## Directions
Extract from the records below each line that contains the string "Instruction", copying those lines in full.

----- Supplied entries

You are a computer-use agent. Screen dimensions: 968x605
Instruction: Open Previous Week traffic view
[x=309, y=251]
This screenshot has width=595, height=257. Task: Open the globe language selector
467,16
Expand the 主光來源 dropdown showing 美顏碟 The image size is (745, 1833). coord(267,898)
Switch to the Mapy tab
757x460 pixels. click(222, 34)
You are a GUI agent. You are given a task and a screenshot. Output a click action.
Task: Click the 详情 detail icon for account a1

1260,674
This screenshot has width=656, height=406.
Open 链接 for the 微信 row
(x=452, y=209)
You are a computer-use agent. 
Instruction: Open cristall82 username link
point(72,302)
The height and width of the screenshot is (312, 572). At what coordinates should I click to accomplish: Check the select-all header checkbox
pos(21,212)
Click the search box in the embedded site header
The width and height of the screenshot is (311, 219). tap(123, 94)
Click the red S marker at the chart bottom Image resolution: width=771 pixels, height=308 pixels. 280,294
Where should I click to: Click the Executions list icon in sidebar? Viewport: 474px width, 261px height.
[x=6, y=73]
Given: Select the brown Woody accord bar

----------

## Result of the exercise
Instruction: Open Previous Week traffic view
Instruction: Open cristall82 username link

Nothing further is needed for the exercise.